• Task instructions
Write out, word for word, the first line of the data below and every line after it through the one containing "Worship (439, 122)".

• Data for analysis

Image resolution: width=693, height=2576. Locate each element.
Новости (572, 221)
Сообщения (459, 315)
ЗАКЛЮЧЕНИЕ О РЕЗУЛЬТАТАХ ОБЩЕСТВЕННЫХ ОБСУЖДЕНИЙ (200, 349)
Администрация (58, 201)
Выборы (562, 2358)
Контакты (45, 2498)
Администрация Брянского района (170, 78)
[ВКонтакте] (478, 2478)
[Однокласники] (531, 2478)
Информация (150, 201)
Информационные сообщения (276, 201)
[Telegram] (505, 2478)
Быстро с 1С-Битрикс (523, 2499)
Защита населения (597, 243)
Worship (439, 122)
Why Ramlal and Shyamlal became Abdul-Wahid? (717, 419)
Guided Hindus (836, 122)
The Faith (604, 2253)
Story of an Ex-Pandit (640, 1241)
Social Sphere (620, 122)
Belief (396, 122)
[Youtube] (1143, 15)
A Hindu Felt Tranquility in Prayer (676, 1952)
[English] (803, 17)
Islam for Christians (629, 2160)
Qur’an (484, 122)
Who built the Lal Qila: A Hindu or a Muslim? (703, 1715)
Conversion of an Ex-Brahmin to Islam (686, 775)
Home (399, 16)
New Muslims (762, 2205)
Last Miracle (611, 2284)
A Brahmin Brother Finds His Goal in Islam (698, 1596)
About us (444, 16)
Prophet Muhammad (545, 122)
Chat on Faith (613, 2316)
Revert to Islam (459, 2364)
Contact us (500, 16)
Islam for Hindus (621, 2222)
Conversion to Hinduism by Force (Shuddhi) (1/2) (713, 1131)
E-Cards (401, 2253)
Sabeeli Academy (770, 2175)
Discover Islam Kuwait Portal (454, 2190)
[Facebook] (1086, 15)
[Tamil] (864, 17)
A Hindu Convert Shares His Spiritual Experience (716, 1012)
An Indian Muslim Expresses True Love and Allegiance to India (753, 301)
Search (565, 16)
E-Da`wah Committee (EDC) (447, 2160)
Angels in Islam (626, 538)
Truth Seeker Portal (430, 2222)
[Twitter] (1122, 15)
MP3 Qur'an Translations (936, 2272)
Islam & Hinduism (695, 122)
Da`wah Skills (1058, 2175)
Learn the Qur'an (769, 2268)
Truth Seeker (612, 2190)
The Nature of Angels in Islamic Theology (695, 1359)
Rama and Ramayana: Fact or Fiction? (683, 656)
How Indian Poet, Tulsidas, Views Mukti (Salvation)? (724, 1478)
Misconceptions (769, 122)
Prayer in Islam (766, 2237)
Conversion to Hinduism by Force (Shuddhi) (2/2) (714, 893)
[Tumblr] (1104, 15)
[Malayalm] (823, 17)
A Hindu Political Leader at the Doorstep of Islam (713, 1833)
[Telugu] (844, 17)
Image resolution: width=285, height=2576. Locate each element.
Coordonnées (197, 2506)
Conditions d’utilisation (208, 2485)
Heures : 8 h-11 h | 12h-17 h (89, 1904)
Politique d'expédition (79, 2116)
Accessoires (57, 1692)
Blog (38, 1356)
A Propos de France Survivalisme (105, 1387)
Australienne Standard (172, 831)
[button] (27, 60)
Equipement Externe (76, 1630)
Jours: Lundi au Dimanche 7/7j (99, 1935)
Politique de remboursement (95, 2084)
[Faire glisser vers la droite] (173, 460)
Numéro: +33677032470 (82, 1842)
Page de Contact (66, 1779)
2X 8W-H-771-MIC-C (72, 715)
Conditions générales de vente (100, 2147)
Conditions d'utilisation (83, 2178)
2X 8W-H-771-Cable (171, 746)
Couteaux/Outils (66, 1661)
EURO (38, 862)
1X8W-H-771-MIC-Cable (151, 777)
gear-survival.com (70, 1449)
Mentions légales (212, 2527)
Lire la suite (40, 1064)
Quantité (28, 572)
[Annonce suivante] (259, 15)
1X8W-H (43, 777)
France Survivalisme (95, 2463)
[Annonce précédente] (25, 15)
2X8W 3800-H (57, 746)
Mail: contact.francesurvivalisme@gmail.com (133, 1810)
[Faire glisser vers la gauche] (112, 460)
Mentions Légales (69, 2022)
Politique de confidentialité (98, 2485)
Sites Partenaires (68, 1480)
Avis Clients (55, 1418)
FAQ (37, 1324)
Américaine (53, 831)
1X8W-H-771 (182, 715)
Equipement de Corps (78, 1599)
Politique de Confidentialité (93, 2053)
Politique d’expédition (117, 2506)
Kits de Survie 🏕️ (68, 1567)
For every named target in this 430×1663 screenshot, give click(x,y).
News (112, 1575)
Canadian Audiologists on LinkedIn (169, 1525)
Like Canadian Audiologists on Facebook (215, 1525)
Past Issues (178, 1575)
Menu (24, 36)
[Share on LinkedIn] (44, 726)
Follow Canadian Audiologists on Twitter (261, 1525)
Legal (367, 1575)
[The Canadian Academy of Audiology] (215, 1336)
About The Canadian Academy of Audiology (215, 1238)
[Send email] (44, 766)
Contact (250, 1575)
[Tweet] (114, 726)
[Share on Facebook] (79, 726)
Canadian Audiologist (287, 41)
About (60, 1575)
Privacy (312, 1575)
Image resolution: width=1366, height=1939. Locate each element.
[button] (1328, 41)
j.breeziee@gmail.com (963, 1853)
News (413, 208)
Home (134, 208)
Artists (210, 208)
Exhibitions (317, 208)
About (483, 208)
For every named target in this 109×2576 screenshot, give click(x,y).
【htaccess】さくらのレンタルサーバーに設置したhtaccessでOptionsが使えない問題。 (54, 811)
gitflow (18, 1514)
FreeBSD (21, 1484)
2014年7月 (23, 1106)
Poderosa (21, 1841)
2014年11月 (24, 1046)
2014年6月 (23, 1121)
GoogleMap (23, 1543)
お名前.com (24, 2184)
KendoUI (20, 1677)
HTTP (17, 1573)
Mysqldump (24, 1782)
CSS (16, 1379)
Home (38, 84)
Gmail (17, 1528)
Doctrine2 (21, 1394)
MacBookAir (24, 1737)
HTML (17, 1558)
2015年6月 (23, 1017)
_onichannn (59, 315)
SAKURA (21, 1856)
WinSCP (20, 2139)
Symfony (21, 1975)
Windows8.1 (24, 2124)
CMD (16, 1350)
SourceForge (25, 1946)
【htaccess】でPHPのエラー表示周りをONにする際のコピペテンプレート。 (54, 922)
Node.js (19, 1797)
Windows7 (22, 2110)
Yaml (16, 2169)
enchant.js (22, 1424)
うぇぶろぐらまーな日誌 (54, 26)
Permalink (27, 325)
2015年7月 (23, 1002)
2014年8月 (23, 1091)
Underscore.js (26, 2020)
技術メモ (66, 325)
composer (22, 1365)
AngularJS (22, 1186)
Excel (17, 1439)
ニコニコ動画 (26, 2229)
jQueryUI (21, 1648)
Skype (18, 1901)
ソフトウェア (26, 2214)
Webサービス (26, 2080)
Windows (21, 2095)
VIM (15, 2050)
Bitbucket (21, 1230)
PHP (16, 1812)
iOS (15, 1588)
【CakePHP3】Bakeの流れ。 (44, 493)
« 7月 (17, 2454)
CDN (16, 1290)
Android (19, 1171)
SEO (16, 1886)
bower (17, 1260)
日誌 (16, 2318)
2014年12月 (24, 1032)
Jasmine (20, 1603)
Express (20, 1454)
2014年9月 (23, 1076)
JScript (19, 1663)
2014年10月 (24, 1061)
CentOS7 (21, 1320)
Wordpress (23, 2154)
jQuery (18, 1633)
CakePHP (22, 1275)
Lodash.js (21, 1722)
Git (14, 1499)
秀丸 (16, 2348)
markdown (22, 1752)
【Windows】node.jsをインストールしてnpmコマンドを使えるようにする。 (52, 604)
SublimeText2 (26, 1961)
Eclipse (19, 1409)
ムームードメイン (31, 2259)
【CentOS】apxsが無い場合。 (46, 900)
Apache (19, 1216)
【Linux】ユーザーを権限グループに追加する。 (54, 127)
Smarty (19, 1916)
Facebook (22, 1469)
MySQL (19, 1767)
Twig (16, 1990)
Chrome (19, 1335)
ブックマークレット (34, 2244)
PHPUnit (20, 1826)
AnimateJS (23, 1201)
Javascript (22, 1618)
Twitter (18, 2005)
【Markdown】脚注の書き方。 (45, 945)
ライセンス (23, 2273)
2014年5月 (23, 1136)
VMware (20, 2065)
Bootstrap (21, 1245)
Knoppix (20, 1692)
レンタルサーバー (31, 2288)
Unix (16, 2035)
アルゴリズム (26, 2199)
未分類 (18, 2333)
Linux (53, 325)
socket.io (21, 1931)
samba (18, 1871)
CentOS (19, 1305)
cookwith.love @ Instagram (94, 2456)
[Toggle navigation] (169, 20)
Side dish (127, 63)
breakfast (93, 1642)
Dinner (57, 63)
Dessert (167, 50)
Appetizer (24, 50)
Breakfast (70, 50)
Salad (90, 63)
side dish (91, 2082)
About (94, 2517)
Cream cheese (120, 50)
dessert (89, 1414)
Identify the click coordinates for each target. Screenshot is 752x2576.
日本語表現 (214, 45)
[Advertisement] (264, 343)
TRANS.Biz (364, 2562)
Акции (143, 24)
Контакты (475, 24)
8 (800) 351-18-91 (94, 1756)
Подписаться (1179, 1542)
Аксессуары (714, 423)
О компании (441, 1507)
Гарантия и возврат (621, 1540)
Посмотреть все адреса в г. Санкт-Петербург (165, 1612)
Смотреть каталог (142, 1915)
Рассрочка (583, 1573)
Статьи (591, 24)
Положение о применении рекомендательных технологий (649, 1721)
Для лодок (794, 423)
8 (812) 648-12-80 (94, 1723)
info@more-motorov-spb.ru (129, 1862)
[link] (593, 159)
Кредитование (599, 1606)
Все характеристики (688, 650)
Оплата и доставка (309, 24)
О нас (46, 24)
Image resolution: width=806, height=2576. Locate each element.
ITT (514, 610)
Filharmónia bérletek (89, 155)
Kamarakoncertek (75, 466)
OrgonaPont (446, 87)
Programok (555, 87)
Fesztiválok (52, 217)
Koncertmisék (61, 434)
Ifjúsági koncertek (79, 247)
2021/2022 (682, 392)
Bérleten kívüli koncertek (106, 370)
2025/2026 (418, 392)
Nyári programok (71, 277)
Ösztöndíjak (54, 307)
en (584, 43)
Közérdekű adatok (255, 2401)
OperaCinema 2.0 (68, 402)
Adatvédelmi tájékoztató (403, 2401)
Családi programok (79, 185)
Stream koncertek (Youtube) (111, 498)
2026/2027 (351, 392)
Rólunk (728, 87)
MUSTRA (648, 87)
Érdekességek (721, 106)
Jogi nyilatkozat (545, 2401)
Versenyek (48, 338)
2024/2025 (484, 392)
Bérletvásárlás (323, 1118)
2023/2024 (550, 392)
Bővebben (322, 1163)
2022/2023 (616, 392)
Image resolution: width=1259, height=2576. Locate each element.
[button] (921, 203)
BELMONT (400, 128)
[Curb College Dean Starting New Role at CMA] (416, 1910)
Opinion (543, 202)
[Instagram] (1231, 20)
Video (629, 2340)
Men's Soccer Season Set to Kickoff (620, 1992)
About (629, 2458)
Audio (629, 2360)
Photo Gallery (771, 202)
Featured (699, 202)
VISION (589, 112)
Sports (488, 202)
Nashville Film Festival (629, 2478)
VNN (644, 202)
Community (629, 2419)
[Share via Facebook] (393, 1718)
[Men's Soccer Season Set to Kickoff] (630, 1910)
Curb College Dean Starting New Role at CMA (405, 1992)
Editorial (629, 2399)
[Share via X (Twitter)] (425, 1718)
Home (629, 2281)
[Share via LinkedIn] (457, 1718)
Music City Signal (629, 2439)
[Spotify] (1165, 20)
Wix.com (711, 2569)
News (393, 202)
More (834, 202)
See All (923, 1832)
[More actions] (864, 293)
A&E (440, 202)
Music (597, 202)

• Response for this exercise
Image resolution: width=693, height=2576. Locate each element.
Новости (572, 221)
Сообщения (459, 315)
ЗАКЛЮЧЕНИЕ О РЕЗУЛЬТАТАХ ОБЩЕСТВЕННЫХ ОБСУЖДЕНИЙ (200, 349)
Администрация (58, 201)
Выборы (562, 2358)
Контакты (45, 2498)
Администрация Брянского района (170, 78)
[ВКонтакте] (478, 2478)
[Однокласники] (531, 2478)
Информация (150, 201)
Информационные сообщения (276, 201)
[Telegram] (505, 2478)
Быстро с 1С-Битрикс (523, 2499)
Защита населения (597, 243)
Worship (439, 122)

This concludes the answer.